"Hace 30 años que se dice que hay que abrirse, nosotros decimos de abrirnos, pero los compradores no se abren. Europa, Estados Unidos, Japón, parecemos el papel de la pavota, hay que abrirse con el que se abre (...) Con tanta apertura Uruguay ha dejado de apostar a la industria nacional y se convirtió en un país vendedor de lo que producen otros por ahí", agregó.
Consideró que Uruguay tiene que ser consciente de su posición en el Mercosur.

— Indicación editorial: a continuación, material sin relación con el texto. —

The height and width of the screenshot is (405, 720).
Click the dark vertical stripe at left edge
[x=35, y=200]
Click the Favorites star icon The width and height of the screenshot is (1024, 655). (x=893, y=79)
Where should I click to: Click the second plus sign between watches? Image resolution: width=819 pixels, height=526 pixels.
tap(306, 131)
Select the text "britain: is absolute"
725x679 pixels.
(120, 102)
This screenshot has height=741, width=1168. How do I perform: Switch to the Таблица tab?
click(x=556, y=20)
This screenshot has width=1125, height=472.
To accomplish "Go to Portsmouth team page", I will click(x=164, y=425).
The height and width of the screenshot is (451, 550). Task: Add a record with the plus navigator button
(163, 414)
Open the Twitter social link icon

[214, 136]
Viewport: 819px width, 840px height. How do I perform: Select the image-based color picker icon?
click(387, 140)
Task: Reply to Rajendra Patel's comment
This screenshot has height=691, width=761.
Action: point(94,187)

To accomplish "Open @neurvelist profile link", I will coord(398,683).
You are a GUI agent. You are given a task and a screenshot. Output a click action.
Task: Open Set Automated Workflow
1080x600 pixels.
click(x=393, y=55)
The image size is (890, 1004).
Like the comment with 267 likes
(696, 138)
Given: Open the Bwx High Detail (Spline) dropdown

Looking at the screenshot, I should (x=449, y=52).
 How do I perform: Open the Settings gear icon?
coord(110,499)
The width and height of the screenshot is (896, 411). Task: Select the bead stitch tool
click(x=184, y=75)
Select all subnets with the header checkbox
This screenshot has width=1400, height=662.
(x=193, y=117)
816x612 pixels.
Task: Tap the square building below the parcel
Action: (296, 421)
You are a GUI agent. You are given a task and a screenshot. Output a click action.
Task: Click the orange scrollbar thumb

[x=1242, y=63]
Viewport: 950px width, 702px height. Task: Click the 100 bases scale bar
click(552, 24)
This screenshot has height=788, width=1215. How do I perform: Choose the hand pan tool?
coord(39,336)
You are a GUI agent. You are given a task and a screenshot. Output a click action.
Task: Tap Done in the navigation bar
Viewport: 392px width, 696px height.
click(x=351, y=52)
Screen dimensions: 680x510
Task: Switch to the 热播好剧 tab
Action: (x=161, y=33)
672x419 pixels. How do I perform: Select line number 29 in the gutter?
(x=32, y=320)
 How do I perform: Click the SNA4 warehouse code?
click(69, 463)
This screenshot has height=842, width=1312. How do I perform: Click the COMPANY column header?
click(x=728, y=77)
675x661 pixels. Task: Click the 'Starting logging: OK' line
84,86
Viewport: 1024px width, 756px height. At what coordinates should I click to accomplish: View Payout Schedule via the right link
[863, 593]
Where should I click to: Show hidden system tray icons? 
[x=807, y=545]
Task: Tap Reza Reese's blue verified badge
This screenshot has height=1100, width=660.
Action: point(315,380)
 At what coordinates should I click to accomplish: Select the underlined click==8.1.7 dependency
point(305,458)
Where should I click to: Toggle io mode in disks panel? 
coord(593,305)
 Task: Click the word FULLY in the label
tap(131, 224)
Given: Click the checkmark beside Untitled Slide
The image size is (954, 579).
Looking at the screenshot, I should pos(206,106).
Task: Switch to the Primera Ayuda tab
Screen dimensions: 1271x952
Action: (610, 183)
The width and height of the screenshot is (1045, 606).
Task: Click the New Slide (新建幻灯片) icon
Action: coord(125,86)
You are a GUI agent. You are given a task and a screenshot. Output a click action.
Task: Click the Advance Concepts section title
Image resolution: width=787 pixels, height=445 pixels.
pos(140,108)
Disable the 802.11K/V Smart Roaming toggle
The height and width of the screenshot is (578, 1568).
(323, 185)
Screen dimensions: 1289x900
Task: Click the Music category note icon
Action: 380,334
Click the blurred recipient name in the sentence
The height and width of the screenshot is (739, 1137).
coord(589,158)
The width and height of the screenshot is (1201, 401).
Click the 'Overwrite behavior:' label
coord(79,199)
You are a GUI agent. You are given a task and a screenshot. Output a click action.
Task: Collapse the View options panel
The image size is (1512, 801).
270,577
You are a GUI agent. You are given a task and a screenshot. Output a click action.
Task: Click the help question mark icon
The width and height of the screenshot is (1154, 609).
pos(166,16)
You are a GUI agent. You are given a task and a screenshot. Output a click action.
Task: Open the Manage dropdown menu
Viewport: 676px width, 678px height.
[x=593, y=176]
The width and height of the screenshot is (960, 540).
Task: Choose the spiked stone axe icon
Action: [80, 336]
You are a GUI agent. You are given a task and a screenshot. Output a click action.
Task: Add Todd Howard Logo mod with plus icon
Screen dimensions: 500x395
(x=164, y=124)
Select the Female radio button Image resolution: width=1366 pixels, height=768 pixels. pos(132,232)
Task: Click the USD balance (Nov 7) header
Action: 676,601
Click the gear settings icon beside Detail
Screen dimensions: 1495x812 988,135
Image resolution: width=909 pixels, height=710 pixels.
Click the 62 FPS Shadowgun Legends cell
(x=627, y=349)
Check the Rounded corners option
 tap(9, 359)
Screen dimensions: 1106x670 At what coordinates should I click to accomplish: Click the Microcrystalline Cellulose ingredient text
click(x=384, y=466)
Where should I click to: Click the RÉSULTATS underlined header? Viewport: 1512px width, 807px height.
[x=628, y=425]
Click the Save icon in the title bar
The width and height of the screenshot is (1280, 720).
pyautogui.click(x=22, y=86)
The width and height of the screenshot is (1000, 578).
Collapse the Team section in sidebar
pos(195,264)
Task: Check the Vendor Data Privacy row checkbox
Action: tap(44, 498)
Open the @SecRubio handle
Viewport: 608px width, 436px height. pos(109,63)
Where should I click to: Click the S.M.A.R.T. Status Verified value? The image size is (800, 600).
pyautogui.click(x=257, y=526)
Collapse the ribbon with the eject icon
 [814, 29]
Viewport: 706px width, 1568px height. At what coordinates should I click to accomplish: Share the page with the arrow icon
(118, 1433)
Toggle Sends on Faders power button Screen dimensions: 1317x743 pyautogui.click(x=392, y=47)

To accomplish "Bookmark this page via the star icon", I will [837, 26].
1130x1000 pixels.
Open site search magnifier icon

"No creo que podamos avanzar a prepo, se pueden conseguir términos medios, porque Lula es un componedor (...) para nosotros la relación con Brasil es gravitante, es en este momento nuestro principal cliente, y es una cuestión de sentido común, fundamentalmente para un pequeño país el primer escalón son los vecinos; por lo tanto, la relación con Brasil para nosotros es cara o cruz", expresó.
Recalcó que Argentina tiene una "importancia capital para Brasil" y recordó que Uruguay tiene el dos o tres por ciento de la economía del Mercosur.
El 1º de diciembre Uruguay presentó la solicitud de ingreso al Tratado Integral y Progresista de Asociación Transpacífico, firmado en 2018 e integrado por Australia, Canadá, Japón, Malasia, México, Nueva Zelanda, Perú, Singapur, Vietnam, Brunéi y Chile.
Tal decisión inquietó a Argentina, Paraguay y Brasil, que emitieron un comunicado conjunto en el que advirtieron sobre adoptar medidas contra Uruguay, y reiteraron su preocupación durante la última cumbre del bloque, que fue celebrada en Montevideo.
Desde su asunción, en marzo de 2020, Lacalle Pou insiste en que su país necesita "abrirse al mundo" y en que el derecho internacional vigente lo habilita "a avanzar en la flexibilización" del Mercosur.
A mediados de julio, anunció que el gobierno comenzó de manera formal la negociación con China para un tratado de libre comercio, luego de una "conclusión positiva" del estudio de factibilidad.